Magazine
Impressions from the 2024 project general assembly
21.03.2024
Every year, the projects for the coming year are selected at a general assembly of nGbK members. Participation in the general assembly is open to all members while guests can attend the event without voting. On March 15 and 16, the 165th general assembly of the nGbK took place in the Stadtwerkstatt right next to the new nGbK premises, where it took place in the last two years already.
This year, there were 23 projects to choose from, each applying for an event or exhibition project to occupy the new exhibition spaces in 2025; as well as three applications in the recently introduced „third-party funding category“ with which the nGbK provides start-up funding for larger-scale projects.
Not least, the project general assembly is always an opportunity to discuss the nGbK’s common principles and aspirations. On the first day of the two-day event, the nGbK’s climate officer presented an input on climate neutrality; and the new focus group on anti-discrimination presented its plans for a series of talks on the current cultural climate surrounding issues of anti-Semitism and racism.

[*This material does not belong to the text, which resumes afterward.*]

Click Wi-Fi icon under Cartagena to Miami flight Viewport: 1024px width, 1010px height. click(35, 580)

On the second day, the applicants briefly presented their projects and answered questions from the membership. All projects had already been visible for a week on the nGbK website in a short version, and the full applications were available to all members. From the large number of submissions, three proposals were finally selected for realization in 2025: „Viral Intimacies“, which deals with the current conditions of HIV/AIDS, „East UnBloc Chain“ on experimental media art works and practices from Central and Eastern Europe, and „Activist Choreographies of Care“, which aims to open a satellite studio of the perfocraZe International Artist Residency (pIAR) from Kumasi in Berlin. The third-party funding project „Dissident Paths: Walking together as a Method“ was also selected.

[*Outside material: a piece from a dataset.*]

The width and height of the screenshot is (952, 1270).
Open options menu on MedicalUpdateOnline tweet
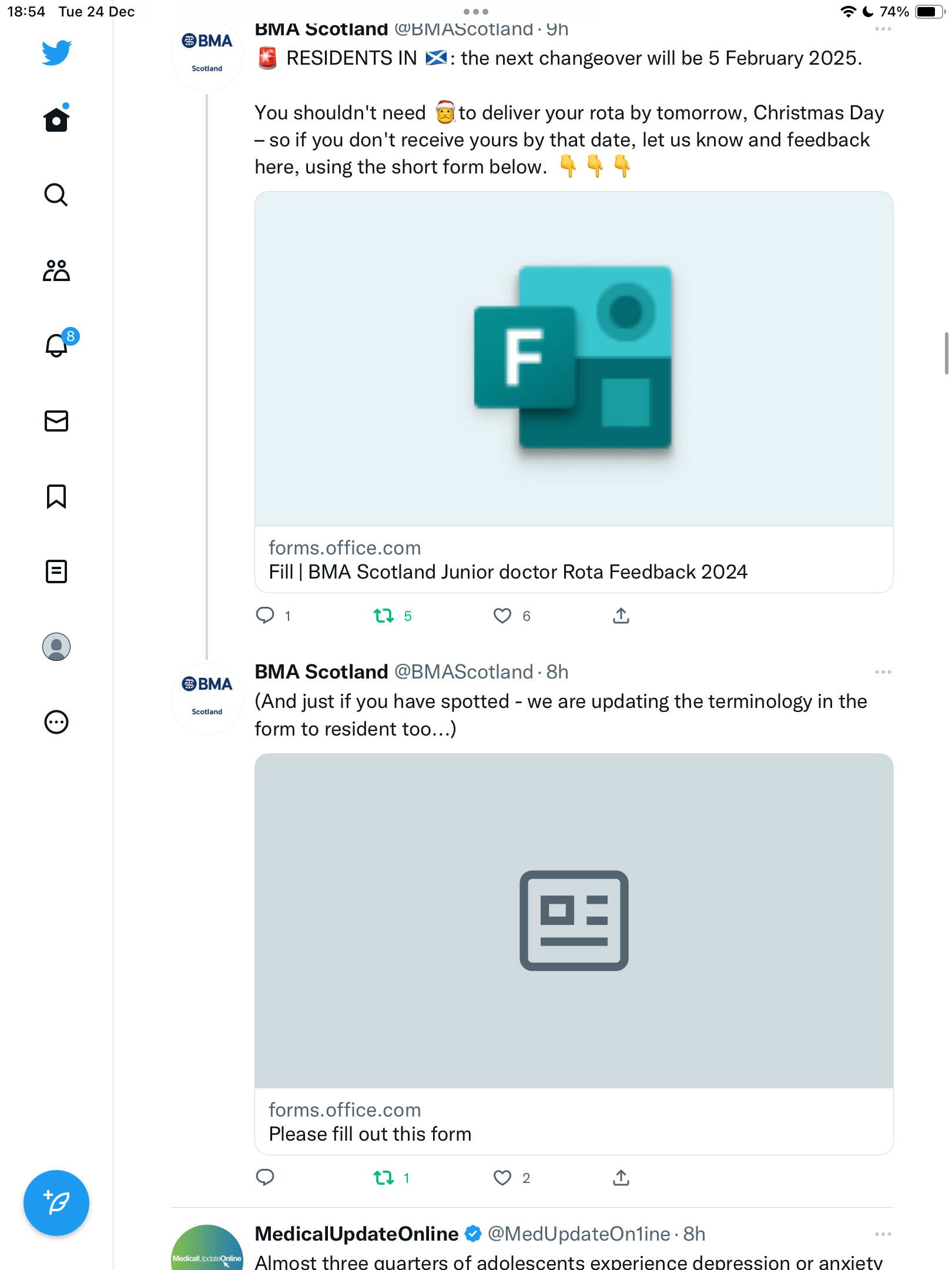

In addition to discussing the content of the individual projects, the assembly also provided a framework for more fundamental debates: What are the demands on the annual program as a whole? How much digital participation, how much joint discussion in the room should be possible? Do strategic planning considerations overlook the independent quality and urgency of the individual projects? In keeping with the polyphony of the nGbK, such questions are constantly being renegotiated and updated.
Towards a more sustainable institution
15.12.2024
2023 marked the beginning of a new chapter for the nGbK in various respects: in addition to the move, the nGbK set out to position itself more clearly in sustainability discourses and to use its multiplier effect as an art institution. Through artistic-curatorial work, an aesthetic of sustainability is to be developed on a human, non-human, social, economic, and ecological level, opening up new perspectives on future forms of coexistence.
For the project SALT. CLAY. ROCK. (2023-2024), nGbK received funding from the “Fonds Zero” of the German Federal Cultural Foundation, a funding that aims to support cultural institutions in testing climate-neutral forms of cultural production and new aesthetics with the lowest possible carbon-footprint. To this end, project-related emissions are to be avoided, reduced, or compensated according to nationally or internationally certified standards.
Tackling the pasts and futures of nuclear infrastructures in Germany and Hungary and thus linking the topics of climate and nuclear power, the project presented its first results in a research assembly in November 2023. Activists, artists, researchers, and thinkers here shared their insights on nuclear cultural heritage, anti-nuclear resistance, energy futures, and the ‘green transition’, illustrated by a research display in the exhibition space.
In addition, the “Fonds Zero” funding made it possible to create the position of a climate officer, who prepares a climate balance sheet for the entire institution and looks for potential savings in emissions. As one of the first concrete measures adopted in summer 2023, the nGbK voted for a volontary commitment to avoid flights for routes that can be covered in less than eight hours by train.
Similarly, the move to Karl-Liebknecht-Straße was all about sustainability. The space in an existing building from the 1970s was reconstructed in an environmentally friendly manner. With a view to future reuse, interventions in the existing building were kept to a minimum and spatial interventions were reduced to the essentials – a decision that hints at the interim use of the building and keeps resource consumption low. Ecological materials such as straw panels and clay were used for all new installations.
The façade work living elements by Folke Köbberling also uses recycled materials. Geometrical objects made of wood and raw wool attached to the outside of the building, reminiscent of the letters nGbK, provide a nesting place for birds. The curtain HEXAGON on the window front, created by Köbberling in collaboration with Alexa Kreissl, makes use of discarded drinks cartons – towards a more sustainable materiality.